Health & Fitness Articles of the Week – 9/7/14

A Call for a Low-Carb Diet That Embraces Fat– “By the end of the yearlong trial, people in the low-carbohydrate group had lost about eight pounds more on average than those in the low-fat group. They had significantly greater reductions in body fat than the low-fat group, and improvements in lean muscle mass — even though neither group changed their levels of physical activity. While the low-fat group did lose weight, they appeared to lose more muscle than fat.”

Train Your Brain to Choose Fruit Salad Over French Fries– This is a short article that talks about new research which suggests how we can change how our brain responds to healthy foods as rewards. Researchers did MRI’s before and after on patients starting a new weight loss program and found their brains responded differently to healthy and unhealthy foods before and after. More research needs to be done, but it is a great starting point.

■ Material supplied:
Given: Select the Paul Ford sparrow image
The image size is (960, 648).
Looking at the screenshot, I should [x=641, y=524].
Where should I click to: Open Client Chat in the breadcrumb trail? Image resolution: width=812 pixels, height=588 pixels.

==

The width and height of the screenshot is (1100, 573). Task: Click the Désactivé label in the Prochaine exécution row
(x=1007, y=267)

■ Exercise instructions:
A – Answer these from the health articles roundup, each on its own line:
(i) How long did the trial comparing the low-carbohydrate and low-fat groups last?
(ii) On average, how many more pounds did the low-carbohydrate group lose?
(iii) What kind of scans did researchers run on patients starting a new weight loss program?
B – From the health articles roundup, list every result the low-carbohydrate group showed compared with the low-fat group.
C – Reproduce the health articles roundup from "Train Your Brain" to "great starting point.".

■ Answers for the exercise:
A –
(i) A year.
(ii) About eight pounds.
(iii) MRIs.

B –
- Lost about eight pounds more on average
- Significantly greater reductions in body fat
- Improvements in lean muscle mass

C –
Train Your Brain to Choose Fruit Salad Over French Fries– This is a short article that talks about new research which suggests how we can change how our brain responds to healthy foods as rewards. Researchers did MRI’s before and after on patients starting a new weight loss program and found their brains responded differently to healthy and unhealthy foods before and after. More research needs to be done, but it is a great starting point.